Print the line containing "The image size is (1456, 819)." and all lines after it to the end of the records below, exactly as written. No pictures.

Data in this exercise section start

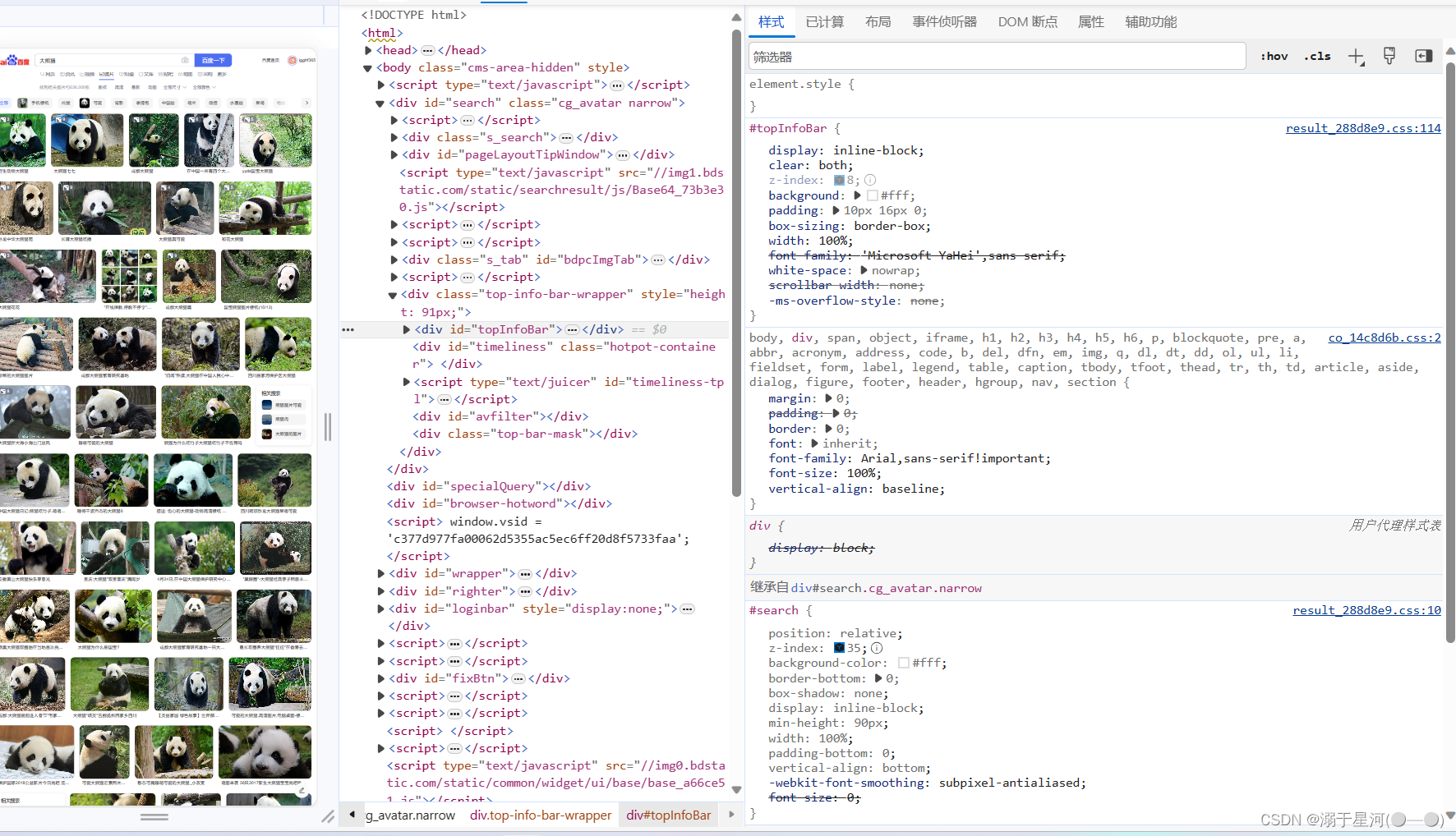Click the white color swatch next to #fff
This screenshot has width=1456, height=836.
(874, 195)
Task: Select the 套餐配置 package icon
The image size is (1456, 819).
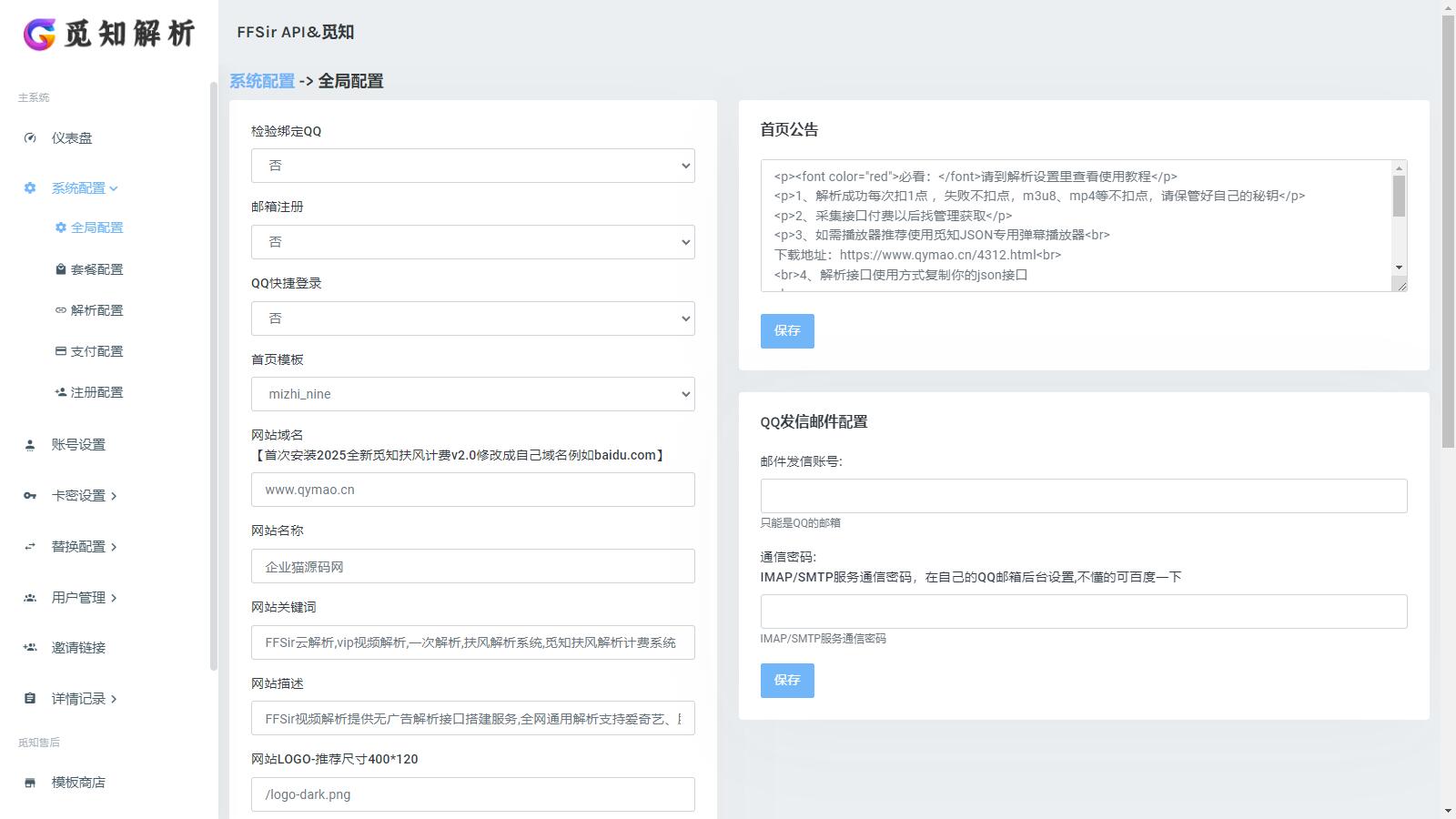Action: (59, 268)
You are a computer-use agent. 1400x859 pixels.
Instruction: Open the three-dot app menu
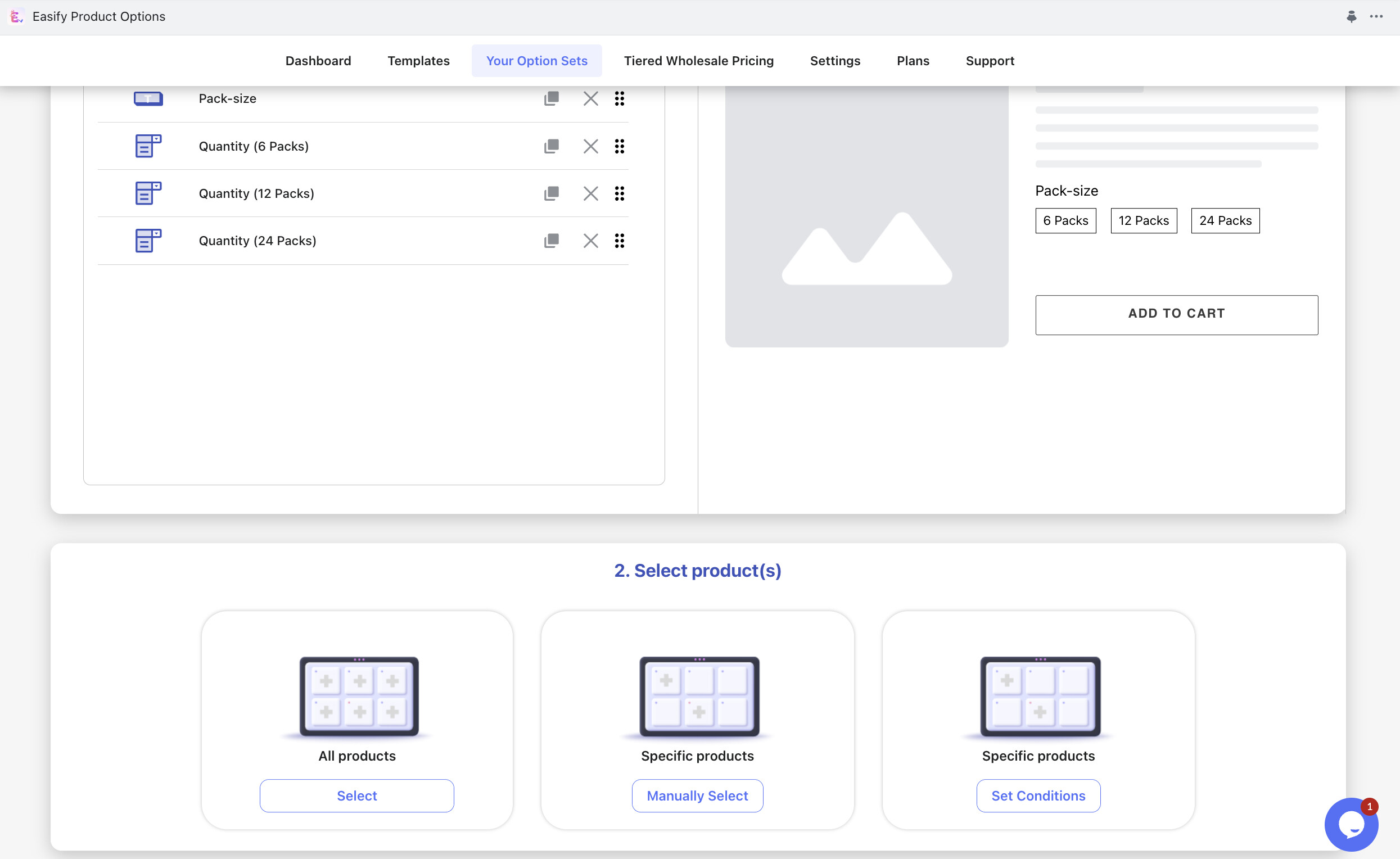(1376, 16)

Data in this exercise section end

> **Answer box**:
The image size is (1456, 819).
Action: (59, 268)
You are a computer-use agent. 1400x859 pixels.
Instruction: Open the three-dot app menu
(1376, 16)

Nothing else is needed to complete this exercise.